Epstein and Smith beg a bartender to let them sit down. Bouncer Tom Finholm explains that the tables are all reserved for patrons who have agreed to a two-bottle minimum. Bottles start at $200. "For a while, they were booked three weeks in advance," he says. "Usually people get here at like 10:30 or 11 or so and stay all night."

Mosaic may not be hopping, but back outside, the Living Room is. That's the bar in the center of the Kansas City Live! area. Bands play on the big stage sometimes, but tonight the music is prerecorded and a movie-screen-sized TV shows highlights from the earlier Royals game. Most people are yelling over the music, smoking or dancing; some canoodle on couches or lean down over the wraparound balconies. As middle-aged couples dance to '90s novelty rock, a few bemused cops look on from one edge of the scene. A pretty blond officer turns to me: "How do people not know how to Cotton-Eyed Joe?"

Westport 11:08 p.m.

The loungey One80 isn't too crowded, there's no cover, and the big windows provide a decent view of the swirl of people in sleek outfits navigating the heart of Westport. By this time, the streets have been blocked off, though there's no $1 cover to get into the area. The district gave up charging last fall. For about $20, we order three beers, a vodka cranberry and a 360 martini.

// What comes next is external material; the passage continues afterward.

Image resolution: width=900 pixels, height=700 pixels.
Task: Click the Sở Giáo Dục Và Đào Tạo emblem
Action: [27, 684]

Inside One80, DJ Paul DeMatteo spins electronica, and a lone woman wearing a silver sequined top dances in front of the DJ platform. Nearby is Ashly Simon, a tall, thin blonde in a skimpy denim miniskirt and a tight white shirt that ends just under her breasts. With Simon is her boyfriend, Matt Tribel, and another male friend. The guys have spiky hair, and both wear T-shirts emblazoned with abstract graphic patterns. They're leaning against a back railing by the DJ booth, right next to one of the booming speakers.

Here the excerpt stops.